▸ **TASK BRIEF**:
Reproduce every line of the data below word for word, without leaving out or altering anything.
☆ ☆ ☆
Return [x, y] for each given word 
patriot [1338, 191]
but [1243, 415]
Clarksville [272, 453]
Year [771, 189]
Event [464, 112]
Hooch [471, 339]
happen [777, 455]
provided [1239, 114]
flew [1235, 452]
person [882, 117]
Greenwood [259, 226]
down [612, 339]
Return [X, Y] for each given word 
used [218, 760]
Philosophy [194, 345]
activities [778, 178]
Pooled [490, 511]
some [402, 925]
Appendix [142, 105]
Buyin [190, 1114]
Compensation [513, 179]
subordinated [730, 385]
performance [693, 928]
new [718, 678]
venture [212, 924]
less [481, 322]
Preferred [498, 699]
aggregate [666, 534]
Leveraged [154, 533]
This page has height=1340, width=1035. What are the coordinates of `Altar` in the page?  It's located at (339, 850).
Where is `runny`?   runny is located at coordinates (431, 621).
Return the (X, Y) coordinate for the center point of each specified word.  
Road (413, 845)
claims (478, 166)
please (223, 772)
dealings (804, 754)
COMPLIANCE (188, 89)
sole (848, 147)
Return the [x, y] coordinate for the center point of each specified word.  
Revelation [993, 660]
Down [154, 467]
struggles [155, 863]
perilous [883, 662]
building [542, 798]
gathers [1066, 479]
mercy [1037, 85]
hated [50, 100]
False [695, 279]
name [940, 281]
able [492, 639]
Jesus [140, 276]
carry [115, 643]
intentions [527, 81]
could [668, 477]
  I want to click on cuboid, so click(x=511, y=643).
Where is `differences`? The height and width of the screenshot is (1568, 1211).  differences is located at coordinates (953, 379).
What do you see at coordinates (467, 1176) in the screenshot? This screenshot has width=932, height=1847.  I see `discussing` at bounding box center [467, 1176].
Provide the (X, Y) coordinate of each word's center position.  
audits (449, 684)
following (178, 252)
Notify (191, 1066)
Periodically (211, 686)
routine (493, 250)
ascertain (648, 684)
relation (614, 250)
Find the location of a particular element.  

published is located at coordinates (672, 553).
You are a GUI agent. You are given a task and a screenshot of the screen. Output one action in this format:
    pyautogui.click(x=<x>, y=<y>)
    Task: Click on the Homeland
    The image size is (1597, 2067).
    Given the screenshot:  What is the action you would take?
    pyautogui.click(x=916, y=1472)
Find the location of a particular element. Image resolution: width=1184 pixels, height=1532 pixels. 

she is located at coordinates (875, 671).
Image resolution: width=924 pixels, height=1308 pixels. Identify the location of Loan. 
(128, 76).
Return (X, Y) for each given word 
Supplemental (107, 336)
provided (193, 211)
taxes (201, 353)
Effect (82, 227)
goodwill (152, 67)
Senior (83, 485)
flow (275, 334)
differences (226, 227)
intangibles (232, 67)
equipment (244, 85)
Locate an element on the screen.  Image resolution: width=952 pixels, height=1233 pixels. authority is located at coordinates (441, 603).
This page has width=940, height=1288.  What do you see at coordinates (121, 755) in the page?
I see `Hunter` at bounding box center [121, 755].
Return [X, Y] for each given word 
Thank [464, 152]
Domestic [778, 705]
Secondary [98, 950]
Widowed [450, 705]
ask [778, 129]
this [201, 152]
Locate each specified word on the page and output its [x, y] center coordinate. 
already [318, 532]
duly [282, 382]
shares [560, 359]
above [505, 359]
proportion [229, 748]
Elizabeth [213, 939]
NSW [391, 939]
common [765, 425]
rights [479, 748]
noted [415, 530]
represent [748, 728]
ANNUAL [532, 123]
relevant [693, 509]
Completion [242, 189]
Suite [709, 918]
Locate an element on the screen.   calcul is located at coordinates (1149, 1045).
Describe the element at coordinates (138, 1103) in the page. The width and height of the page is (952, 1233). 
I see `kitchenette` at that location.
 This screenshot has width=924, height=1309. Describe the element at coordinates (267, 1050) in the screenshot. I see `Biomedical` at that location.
☆ ☆ ☆
▸ **ANSWER FOR THIS EXERCISE**:
Return [x, y] for each given word 
patriot [1338, 191]
but [1243, 415]
Clarksville [272, 453]
Year [771, 189]
Event [464, 112]
Hooch [471, 339]
happen [777, 455]
provided [1239, 114]
flew [1235, 452]
person [882, 117]
Greenwood [259, 226]
down [612, 339]
Return [X, Y] for each given word 
used [218, 760]
Philosophy [194, 345]
activities [778, 178]
Pooled [490, 511]
some [402, 925]
Appendix [142, 105]
Buyin [190, 1114]
Compensation [513, 179]
subordinated [730, 385]
performance [693, 928]
new [718, 678]
venture [212, 924]
less [481, 322]
Preferred [498, 699]
aggregate [666, 534]
Leveraged [154, 533]
This page has height=1340, width=1035. What are the coordinates of `Altar` in the page?  It's located at (339, 850).
Where is `runny`?   runny is located at coordinates (431, 621).
Return the (X, Y) coordinate for the center point of each specified word.  
Road (413, 845)
claims (478, 166)
please (223, 772)
dealings (804, 754)
COMPLIANCE (188, 89)
sole (848, 147)
Return the [x, y] coordinate for the center point of each specified word.  
Revelation [993, 660]
Down [154, 467]
struggles [155, 863]
perilous [883, 662]
building [542, 798]
gathers [1066, 479]
mercy [1037, 85]
hated [50, 100]
False [695, 279]
name [940, 281]
able [492, 639]
Jesus [140, 276]
carry [115, 643]
intentions [527, 81]
could [668, 477]
  I want to click on cuboid, so click(x=511, y=643).
Where is `differences`? The height and width of the screenshot is (1568, 1211).  differences is located at coordinates (953, 379).
What do you see at coordinates (467, 1176) in the screenshot? This screenshot has width=932, height=1847.  I see `discussing` at bounding box center [467, 1176].
Provide the (X, Y) coordinate of each word's center position.  
audits (449, 684)
following (178, 252)
Notify (191, 1066)
Periodically (211, 686)
routine (493, 250)
ascertain (648, 684)
relation (614, 250)
Find the location of a particular element.  

published is located at coordinates (672, 553).
You are a GUI agent. You are given a task and a screenshot of the screen. Output one action in this format:
    pyautogui.click(x=<x>, y=<y>)
    Task: Click on the Homeland
    The image size is (1597, 2067).
    Given the screenshot:  What is the action you would take?
    pyautogui.click(x=916, y=1472)
Find the location of a particular element. Image resolution: width=1184 pixels, height=1532 pixels. 

she is located at coordinates (875, 671).
Image resolution: width=924 pixels, height=1308 pixels. Identify the location of Loan. 
(128, 76).
Return (X, Y) for each given word 
Supplemental (107, 336)
provided (193, 211)
taxes (201, 353)
Effect (82, 227)
goodwill (152, 67)
Senior (83, 485)
flow (275, 334)
differences (226, 227)
intangibles (232, 67)
equipment (244, 85)
Locate an element on the screen.  Image resolution: width=952 pixels, height=1233 pixels. authority is located at coordinates (441, 603).
This page has width=940, height=1288.  What do you see at coordinates (121, 755) in the page?
I see `Hunter` at bounding box center [121, 755].
Return [X, Y] for each given word 
Thank [464, 152]
Domestic [778, 705]
Secondary [98, 950]
Widowed [450, 705]
ask [778, 129]
this [201, 152]
Locate each specified word on the page and output its [x, y] center coordinate. 
already [318, 532]
duly [282, 382]
shares [560, 359]
above [505, 359]
proportion [229, 748]
Elizabeth [213, 939]
NSW [391, 939]
common [765, 425]
rights [479, 748]
noted [415, 530]
represent [748, 728]
ANNUAL [532, 123]
relevant [693, 509]
Completion [242, 189]
Suite [709, 918]
Locate an element on the screen.   calcul is located at coordinates (1149, 1045).
Describe the element at coordinates (138, 1103) in the page. The width and height of the page is (952, 1233). 
I see `kitchenette` at that location.
 This screenshot has width=924, height=1309. Describe the element at coordinates (267, 1050) in the screenshot. I see `Biomedical` at that location.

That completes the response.